►

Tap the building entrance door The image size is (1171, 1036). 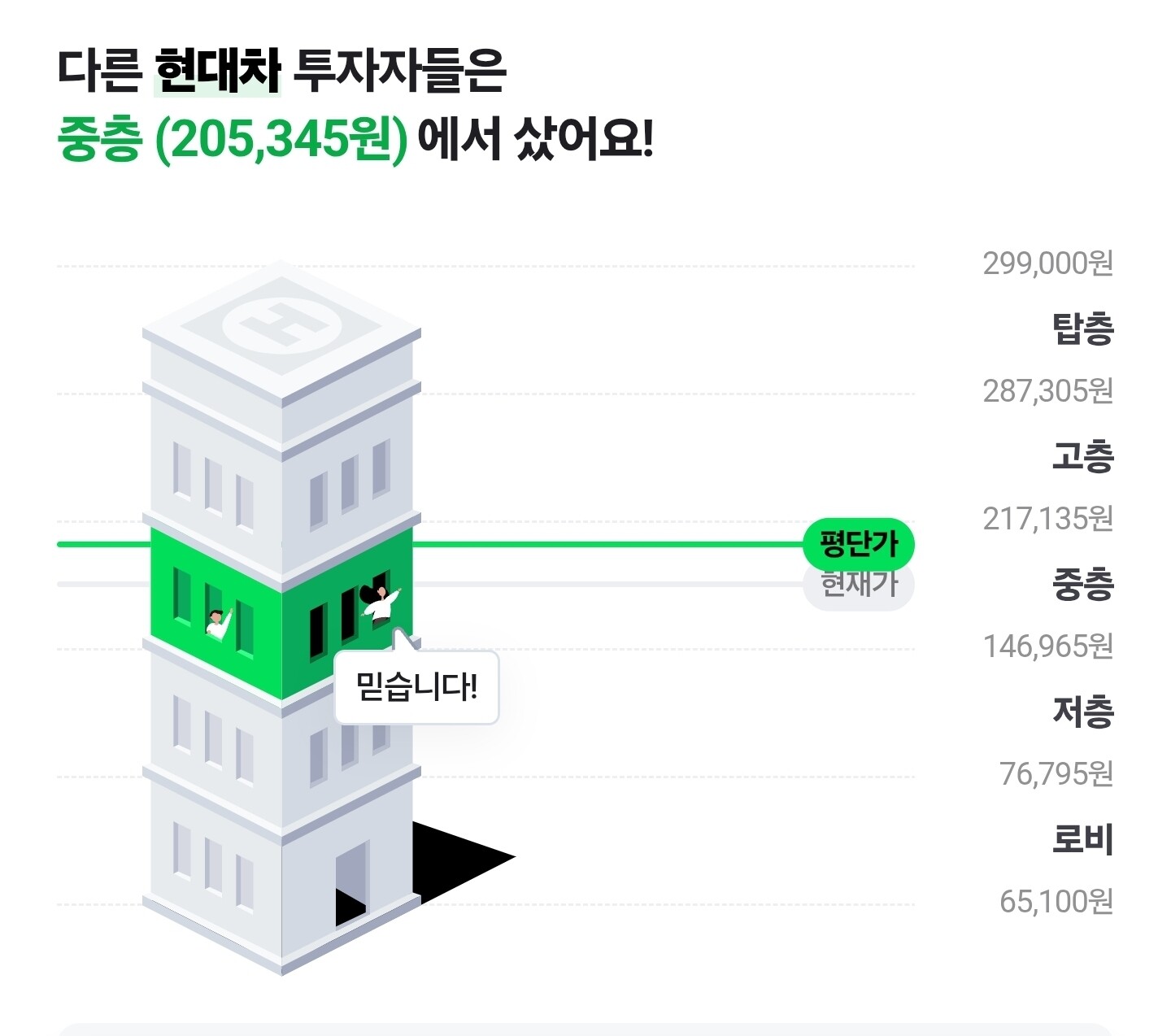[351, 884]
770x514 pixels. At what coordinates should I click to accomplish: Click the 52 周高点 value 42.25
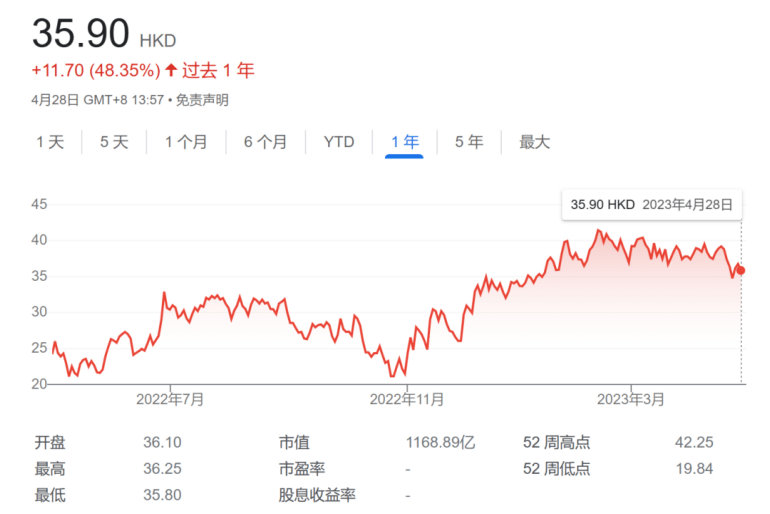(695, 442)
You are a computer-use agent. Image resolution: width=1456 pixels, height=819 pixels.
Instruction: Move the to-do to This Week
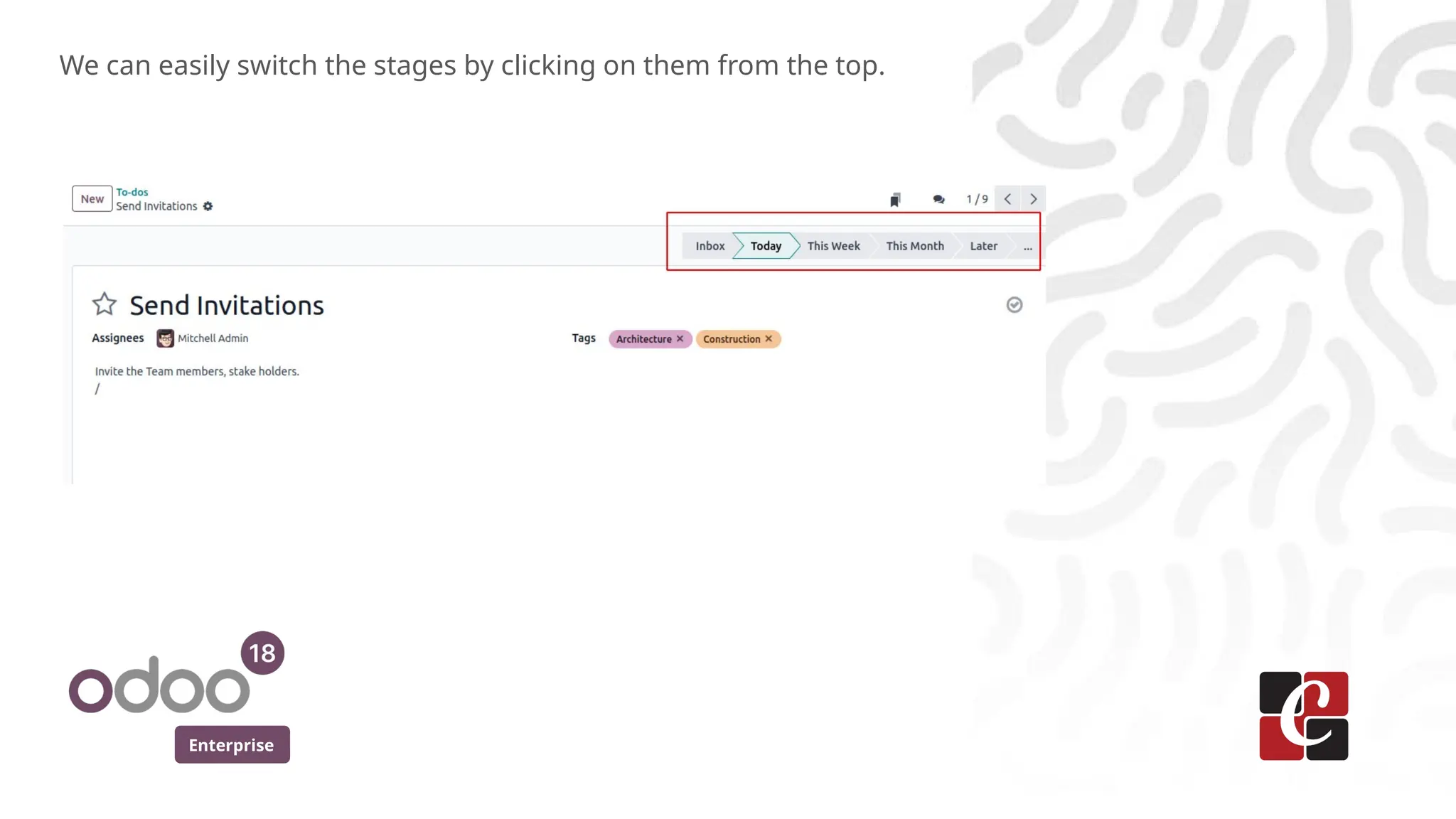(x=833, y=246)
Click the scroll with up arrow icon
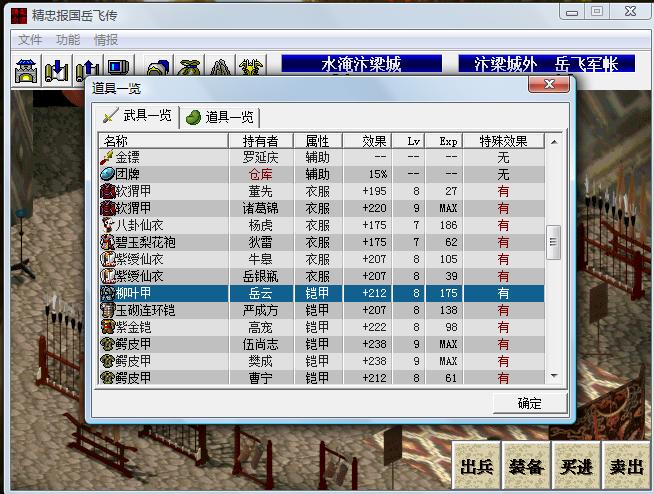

◄

* _What you should do_
Write out the entries again from the line containing "You are a computer-use" through the last of the entries, requests included, shifting every coordinate in the answers by -134. Leave the pictures out.

* _Written answer_
You are a computer-use agent. Image resolution: width=1456 pixels, height=819 pixels.
Instruction: Move the to-do to This Week
(x=699, y=112)
Click the scroll with up arrow icon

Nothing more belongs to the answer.